# Data Extraction from website using BeautifulSoup and requests; storing data in csv file format for data analysis.

# 1. Aims, objectives and background

## 1.1. Introduction

In today's digital age, the internet serves as a vast repository of information, offering invaluable insights into various domains. Web scraping, the process of extracting data from websites, has emerged as a powerful tool for gathering structured data from the vast expanse of the internet. In this project, we leverage the capabilities of web scraping using Python libraries such as BeautifulSoup and requests to extract data from websites of interest.
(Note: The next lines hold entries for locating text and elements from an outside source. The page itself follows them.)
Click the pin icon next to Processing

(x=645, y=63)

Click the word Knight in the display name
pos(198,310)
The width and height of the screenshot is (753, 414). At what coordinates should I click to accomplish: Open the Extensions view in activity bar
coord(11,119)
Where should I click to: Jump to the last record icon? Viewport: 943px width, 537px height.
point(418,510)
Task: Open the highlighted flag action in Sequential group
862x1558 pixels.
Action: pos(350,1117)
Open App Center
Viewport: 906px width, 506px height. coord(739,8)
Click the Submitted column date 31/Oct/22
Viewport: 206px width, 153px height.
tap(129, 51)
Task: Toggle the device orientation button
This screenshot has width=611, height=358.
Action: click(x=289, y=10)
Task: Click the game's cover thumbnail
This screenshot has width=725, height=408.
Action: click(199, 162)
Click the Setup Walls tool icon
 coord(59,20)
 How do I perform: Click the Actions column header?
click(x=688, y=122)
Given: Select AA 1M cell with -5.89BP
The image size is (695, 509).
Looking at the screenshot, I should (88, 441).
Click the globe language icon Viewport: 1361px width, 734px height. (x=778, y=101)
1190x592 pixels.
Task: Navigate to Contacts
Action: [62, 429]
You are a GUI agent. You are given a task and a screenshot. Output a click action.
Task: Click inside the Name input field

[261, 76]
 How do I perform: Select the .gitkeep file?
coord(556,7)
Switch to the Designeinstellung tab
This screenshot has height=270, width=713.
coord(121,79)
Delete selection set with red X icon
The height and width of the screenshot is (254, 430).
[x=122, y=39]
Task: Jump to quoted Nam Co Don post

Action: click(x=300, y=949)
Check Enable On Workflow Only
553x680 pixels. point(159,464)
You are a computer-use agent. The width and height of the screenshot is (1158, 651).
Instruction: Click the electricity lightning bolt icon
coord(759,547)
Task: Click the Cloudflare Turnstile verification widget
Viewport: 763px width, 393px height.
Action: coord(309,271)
By harnessing this data, we aim to perform insightful analyses and create interactive dashboards to visualize trends, patterns, and insights.

## 1.2. Aims and objectives

This project aims to achieve the following objectives:

1. To familiarize ourselves with web scraping techniques using BeautifulSoup and requests, understanding their capabilities and limitations.
2. To extract data from a target website efficiently and effectively, ensuring accuracy and reliability in the retrieved information.
3. To store the extracted data in a CSV (Comma-Separated Values) file format, facilitating easy access and manipulation for data analysis purposes.
4. To explore the selected dataset, identifying patterns, trends, and insights through exploratory data analysis techniques.
5. To critically assess the dataset, considering factors such as data selection criteria, limitations, and the ethics of data sourcing.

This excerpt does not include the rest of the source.